:: PROBLEM TO WORK ON ::
Find "You are a computer-use agent. The height" and "You are a computer-use agent. This" in the records below. Copy the lines holding them and every line between, exactly, and no others.

:: DATA FOR PROCESSING ::
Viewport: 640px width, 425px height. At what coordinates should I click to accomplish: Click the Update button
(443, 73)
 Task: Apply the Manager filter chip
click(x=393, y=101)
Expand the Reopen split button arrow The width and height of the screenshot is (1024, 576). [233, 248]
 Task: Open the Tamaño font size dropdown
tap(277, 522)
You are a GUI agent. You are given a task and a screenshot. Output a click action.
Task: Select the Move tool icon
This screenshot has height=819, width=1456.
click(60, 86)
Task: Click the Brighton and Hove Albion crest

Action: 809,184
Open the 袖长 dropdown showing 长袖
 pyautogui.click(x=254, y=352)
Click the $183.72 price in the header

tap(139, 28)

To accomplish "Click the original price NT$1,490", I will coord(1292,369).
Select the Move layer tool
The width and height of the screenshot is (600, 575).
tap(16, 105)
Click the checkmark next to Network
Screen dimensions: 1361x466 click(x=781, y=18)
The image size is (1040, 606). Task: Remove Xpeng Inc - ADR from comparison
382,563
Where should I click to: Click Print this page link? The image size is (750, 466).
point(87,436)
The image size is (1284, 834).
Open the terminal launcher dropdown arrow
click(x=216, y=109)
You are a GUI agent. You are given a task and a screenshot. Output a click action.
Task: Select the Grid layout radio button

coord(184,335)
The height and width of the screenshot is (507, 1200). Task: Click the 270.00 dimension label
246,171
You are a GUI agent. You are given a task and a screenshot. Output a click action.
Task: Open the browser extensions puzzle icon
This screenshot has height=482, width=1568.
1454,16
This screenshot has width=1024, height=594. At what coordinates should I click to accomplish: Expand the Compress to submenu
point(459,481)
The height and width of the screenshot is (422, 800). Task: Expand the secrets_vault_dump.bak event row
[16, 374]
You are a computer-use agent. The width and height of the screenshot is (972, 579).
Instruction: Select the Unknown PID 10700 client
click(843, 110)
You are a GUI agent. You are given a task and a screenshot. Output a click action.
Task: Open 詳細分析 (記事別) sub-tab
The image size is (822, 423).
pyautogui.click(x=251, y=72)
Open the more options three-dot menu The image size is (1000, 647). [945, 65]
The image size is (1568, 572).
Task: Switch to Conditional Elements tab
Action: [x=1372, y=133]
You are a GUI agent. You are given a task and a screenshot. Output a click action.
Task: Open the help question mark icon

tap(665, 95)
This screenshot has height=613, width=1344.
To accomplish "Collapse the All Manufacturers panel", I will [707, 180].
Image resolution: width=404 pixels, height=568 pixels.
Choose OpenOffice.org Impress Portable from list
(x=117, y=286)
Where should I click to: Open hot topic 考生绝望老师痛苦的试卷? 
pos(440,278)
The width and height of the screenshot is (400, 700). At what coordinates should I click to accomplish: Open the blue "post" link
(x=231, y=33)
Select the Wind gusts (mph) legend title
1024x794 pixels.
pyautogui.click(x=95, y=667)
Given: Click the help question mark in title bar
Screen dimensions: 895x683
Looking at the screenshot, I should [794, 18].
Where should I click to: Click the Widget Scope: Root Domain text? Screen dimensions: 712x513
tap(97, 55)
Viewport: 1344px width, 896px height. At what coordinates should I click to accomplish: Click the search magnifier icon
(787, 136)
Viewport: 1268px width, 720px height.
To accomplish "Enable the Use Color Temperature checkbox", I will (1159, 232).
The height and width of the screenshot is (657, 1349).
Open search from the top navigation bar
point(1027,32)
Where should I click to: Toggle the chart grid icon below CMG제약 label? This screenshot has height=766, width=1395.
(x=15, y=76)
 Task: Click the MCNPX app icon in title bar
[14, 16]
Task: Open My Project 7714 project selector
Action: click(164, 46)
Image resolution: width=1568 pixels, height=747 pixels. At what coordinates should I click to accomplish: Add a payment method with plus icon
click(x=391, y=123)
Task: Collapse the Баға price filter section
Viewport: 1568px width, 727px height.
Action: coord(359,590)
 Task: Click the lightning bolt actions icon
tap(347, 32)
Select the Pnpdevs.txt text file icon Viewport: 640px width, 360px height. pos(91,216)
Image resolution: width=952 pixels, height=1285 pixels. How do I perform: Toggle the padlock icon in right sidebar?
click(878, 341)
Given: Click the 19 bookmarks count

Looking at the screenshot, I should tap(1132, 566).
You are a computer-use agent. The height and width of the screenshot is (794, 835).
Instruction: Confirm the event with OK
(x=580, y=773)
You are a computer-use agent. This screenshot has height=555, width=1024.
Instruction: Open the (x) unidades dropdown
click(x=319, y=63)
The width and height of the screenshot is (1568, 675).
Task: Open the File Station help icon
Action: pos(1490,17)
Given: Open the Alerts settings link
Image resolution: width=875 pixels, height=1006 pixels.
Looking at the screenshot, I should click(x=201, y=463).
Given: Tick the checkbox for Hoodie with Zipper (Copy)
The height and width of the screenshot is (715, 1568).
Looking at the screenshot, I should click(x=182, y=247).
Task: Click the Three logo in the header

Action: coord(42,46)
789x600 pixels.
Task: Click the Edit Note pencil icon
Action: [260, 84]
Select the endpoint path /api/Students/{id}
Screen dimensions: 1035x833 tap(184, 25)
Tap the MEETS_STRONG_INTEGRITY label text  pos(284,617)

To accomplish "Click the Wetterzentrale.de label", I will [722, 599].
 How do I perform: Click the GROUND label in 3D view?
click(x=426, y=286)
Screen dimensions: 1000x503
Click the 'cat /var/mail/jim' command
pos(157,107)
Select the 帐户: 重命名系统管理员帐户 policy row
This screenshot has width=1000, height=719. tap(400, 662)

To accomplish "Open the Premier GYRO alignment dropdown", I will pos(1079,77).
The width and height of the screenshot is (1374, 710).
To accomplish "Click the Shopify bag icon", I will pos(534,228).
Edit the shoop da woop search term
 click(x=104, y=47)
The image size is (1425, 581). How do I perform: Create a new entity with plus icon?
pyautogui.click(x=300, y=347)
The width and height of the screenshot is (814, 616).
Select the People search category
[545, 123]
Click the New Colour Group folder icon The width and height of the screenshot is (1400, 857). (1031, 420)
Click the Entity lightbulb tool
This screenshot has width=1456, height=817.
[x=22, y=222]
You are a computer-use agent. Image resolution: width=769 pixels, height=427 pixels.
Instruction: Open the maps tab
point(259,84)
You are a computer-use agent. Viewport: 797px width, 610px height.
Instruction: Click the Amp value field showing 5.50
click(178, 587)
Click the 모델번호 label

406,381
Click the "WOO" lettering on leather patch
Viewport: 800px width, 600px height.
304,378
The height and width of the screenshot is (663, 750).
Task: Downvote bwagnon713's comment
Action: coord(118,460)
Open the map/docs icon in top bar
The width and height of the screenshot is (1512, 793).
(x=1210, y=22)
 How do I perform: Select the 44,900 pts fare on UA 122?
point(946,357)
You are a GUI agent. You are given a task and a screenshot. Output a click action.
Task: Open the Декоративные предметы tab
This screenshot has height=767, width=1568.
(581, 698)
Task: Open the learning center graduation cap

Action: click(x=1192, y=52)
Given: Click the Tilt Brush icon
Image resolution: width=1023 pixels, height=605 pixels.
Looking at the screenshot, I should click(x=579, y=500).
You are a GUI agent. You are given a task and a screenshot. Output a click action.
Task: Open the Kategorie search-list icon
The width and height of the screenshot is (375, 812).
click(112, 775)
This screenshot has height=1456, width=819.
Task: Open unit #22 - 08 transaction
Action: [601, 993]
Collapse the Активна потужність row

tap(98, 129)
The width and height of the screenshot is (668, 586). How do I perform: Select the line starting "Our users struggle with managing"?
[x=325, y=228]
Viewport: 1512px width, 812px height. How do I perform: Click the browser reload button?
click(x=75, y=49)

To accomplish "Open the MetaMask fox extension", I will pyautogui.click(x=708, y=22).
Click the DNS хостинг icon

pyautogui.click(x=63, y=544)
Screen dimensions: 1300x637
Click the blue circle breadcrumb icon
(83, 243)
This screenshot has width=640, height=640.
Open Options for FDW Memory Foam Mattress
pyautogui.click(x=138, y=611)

:: THE ANSWER ::
You are a computer-use agent. The height and width of the screenshot is (794, 835).
Instruction: Confirm the event with OK
(x=580, y=773)
You are a computer-use agent. This screenshot has height=555, width=1024.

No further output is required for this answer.